[Start of section]

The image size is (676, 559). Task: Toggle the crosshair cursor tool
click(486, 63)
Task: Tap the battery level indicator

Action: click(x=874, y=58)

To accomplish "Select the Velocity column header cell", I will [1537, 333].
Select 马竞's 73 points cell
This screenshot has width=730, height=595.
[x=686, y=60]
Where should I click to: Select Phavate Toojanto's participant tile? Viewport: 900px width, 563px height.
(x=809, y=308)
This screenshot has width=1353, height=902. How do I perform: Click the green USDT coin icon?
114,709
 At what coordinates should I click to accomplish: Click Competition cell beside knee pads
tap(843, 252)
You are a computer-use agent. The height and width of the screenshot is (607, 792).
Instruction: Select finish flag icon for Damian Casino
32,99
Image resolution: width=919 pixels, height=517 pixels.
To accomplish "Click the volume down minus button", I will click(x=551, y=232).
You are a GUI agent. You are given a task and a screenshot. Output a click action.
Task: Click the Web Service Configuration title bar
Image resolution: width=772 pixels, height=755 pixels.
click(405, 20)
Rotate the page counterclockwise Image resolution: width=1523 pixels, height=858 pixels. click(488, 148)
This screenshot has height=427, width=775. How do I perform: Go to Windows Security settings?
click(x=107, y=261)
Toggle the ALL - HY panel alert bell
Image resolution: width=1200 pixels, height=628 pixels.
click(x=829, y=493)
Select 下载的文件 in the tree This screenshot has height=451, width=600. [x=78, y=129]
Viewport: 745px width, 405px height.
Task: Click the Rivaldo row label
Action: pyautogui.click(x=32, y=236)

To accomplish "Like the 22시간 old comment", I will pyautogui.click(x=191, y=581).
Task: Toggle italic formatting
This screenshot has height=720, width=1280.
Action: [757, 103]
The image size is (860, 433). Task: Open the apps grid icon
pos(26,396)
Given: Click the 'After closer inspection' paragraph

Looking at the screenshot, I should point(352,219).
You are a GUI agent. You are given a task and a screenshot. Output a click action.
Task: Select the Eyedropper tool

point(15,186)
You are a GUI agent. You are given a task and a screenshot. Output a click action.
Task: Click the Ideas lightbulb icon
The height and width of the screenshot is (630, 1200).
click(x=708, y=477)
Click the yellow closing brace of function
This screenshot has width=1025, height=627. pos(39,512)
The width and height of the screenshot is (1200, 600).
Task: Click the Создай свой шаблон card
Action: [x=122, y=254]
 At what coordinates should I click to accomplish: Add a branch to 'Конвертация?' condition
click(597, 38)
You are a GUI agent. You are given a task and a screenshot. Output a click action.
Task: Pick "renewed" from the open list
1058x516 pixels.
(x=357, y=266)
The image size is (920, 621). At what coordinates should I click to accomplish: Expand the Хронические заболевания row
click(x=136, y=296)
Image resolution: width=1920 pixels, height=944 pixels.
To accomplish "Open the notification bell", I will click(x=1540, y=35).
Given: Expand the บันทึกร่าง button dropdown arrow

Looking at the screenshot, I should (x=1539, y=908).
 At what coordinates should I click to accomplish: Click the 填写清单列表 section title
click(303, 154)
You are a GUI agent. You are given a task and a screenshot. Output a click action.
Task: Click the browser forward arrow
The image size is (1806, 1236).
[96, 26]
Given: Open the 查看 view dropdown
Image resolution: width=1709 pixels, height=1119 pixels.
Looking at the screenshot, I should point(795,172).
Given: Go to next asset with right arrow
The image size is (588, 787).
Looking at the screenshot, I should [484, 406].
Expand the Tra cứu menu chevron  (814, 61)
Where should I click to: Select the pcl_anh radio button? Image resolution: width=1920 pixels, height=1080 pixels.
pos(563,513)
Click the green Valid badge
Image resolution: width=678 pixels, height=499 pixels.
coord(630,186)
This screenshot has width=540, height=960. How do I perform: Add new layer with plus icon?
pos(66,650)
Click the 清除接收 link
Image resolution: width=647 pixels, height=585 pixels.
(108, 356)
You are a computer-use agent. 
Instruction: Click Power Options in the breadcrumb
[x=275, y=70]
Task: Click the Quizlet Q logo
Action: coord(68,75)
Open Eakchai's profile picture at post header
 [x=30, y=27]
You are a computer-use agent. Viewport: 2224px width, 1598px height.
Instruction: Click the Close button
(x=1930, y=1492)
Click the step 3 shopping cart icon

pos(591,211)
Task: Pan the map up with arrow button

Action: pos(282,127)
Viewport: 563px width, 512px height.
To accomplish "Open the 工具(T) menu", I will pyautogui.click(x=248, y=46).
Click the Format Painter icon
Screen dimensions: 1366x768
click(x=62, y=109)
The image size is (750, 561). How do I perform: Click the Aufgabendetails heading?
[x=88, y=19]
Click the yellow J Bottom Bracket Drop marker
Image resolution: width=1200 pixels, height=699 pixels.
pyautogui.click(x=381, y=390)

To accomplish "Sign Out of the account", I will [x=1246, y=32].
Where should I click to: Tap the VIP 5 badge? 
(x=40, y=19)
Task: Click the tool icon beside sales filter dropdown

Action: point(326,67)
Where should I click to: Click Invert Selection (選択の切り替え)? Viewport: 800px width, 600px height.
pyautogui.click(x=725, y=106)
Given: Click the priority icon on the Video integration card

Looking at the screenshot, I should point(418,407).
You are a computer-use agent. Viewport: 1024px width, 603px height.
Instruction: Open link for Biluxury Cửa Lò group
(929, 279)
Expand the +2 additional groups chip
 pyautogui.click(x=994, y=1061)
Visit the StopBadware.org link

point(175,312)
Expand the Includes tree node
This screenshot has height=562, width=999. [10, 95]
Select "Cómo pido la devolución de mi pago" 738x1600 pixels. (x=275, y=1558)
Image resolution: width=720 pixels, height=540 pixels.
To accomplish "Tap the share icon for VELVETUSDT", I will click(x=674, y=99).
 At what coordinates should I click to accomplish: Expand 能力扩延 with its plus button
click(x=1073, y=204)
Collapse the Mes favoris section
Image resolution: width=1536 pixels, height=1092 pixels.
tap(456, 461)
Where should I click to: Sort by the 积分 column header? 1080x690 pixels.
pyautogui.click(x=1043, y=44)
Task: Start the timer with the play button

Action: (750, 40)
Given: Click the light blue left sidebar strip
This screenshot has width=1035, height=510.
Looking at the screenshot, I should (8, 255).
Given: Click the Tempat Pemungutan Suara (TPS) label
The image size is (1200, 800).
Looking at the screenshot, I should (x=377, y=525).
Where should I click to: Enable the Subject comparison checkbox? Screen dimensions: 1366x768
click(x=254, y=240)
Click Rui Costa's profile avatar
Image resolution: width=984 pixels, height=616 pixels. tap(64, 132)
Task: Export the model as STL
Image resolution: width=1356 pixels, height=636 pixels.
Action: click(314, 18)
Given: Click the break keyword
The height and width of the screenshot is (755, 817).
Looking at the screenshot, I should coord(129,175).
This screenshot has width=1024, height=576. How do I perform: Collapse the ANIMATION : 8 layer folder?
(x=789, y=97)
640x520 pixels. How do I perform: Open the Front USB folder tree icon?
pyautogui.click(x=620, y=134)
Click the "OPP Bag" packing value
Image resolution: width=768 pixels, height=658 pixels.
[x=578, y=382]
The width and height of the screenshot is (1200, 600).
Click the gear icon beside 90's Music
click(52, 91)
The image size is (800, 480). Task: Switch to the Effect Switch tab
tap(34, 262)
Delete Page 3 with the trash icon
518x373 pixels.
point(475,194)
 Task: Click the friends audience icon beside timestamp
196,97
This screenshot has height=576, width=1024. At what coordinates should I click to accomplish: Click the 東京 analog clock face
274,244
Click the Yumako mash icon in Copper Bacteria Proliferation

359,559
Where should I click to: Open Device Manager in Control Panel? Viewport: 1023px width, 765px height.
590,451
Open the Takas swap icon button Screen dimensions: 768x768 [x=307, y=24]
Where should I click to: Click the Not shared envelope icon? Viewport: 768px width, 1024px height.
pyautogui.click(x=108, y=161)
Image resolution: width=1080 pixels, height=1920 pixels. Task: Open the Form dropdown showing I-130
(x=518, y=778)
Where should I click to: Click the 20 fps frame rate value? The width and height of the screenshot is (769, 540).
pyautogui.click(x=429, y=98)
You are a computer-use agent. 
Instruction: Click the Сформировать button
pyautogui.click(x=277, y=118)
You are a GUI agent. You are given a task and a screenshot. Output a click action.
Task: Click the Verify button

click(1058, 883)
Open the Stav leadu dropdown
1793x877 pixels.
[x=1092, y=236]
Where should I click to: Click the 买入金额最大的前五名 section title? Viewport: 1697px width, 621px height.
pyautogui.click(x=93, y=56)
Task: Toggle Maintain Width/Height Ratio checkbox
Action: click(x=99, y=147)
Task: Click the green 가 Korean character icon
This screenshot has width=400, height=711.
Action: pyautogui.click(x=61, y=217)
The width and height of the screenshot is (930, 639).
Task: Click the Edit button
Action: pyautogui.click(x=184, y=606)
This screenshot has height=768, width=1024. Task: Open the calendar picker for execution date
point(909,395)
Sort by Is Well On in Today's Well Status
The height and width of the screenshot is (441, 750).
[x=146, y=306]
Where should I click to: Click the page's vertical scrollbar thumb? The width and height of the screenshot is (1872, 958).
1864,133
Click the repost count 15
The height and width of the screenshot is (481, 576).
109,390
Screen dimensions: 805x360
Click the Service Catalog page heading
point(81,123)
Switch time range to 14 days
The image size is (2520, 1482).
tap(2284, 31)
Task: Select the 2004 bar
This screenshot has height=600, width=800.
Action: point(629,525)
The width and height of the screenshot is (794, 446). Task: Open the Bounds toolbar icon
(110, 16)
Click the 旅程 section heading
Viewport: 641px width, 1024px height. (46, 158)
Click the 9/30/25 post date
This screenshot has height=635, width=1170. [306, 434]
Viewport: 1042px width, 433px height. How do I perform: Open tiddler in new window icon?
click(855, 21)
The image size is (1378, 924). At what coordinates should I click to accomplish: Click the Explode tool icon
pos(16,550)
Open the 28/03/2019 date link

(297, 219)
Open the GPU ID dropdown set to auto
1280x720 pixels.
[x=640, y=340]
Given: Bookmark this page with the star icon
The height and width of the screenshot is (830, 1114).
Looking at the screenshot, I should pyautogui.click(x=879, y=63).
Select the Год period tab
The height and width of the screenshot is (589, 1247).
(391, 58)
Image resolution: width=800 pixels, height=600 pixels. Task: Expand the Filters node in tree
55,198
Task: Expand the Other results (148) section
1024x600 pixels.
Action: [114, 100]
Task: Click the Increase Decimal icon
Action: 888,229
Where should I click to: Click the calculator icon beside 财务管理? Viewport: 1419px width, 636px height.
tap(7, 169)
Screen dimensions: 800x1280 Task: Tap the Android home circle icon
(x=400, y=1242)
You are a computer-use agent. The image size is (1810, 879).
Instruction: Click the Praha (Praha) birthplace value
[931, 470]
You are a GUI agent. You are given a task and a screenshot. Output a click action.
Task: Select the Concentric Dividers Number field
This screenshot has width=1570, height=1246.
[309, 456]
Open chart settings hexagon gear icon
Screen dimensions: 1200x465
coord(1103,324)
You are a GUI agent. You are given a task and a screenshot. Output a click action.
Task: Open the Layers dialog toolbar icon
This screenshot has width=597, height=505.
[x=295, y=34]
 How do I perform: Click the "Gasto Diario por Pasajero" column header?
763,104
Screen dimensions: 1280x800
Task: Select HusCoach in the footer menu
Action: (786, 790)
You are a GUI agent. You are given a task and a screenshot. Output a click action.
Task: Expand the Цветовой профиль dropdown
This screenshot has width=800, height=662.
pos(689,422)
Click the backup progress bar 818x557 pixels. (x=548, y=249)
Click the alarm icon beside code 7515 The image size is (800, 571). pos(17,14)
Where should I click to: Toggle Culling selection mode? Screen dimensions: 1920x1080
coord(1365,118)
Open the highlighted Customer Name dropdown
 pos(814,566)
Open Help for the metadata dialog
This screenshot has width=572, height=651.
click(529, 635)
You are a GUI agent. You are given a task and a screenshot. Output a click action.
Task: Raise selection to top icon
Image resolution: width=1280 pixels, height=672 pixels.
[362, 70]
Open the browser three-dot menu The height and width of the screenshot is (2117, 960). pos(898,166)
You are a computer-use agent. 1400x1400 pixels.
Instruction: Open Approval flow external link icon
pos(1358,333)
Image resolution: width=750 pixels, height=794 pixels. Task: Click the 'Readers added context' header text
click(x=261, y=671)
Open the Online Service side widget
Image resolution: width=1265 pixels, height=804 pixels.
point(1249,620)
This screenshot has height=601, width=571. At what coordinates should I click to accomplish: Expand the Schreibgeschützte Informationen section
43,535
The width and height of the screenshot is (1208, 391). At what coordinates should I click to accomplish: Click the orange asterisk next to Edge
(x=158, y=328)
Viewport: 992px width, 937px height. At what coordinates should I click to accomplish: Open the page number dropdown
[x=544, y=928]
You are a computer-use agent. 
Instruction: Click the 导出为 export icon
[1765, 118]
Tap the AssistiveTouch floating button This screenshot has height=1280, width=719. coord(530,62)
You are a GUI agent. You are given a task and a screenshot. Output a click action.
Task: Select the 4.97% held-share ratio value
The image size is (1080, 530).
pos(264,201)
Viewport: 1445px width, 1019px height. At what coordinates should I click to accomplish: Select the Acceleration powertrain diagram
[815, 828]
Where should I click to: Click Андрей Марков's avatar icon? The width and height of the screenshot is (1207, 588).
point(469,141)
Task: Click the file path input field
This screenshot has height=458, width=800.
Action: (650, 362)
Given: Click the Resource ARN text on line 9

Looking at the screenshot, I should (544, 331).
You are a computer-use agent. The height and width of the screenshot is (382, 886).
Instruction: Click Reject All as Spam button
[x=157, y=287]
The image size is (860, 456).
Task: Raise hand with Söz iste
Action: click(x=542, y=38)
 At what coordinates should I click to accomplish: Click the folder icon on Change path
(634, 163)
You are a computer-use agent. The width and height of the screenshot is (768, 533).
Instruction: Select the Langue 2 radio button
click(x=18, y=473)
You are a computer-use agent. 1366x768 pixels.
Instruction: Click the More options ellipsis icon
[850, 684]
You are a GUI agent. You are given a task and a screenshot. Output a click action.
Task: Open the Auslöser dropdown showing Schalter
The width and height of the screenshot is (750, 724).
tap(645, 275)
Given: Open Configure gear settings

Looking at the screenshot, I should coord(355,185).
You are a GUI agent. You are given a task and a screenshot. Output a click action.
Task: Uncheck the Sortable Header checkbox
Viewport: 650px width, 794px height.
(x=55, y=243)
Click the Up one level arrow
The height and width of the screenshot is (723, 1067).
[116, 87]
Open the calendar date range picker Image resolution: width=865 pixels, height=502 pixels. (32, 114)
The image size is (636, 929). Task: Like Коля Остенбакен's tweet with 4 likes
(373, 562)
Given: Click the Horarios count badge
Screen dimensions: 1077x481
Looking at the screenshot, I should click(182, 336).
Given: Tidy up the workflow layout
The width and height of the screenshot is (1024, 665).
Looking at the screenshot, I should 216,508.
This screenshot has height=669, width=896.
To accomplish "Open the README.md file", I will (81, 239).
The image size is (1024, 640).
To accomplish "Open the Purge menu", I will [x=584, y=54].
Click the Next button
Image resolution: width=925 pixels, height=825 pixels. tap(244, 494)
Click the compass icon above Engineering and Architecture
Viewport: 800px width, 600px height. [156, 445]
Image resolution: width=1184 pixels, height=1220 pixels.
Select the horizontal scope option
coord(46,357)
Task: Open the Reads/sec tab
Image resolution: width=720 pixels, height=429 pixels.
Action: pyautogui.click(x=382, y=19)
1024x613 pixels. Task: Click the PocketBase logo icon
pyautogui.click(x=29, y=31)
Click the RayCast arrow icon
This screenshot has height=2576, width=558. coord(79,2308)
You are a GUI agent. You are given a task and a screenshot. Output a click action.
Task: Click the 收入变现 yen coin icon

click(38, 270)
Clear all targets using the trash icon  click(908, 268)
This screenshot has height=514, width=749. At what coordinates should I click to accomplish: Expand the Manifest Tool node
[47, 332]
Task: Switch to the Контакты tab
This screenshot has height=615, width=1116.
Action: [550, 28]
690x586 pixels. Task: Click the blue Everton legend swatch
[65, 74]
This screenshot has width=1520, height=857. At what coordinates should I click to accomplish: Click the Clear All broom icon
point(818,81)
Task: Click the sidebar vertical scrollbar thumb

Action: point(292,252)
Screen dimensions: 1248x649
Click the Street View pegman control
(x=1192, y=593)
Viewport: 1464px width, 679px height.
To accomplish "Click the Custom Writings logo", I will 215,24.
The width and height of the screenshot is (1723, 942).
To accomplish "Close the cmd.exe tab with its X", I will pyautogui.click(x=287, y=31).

[End of section]

Exercise goal
Lines in the records above that carry the word "browser" are to be located and copied.

Response area
Task: Click the browser forward arrow
Open the browser three-dot menu The height and width of the screenshot is (2117, 960). pos(898,166)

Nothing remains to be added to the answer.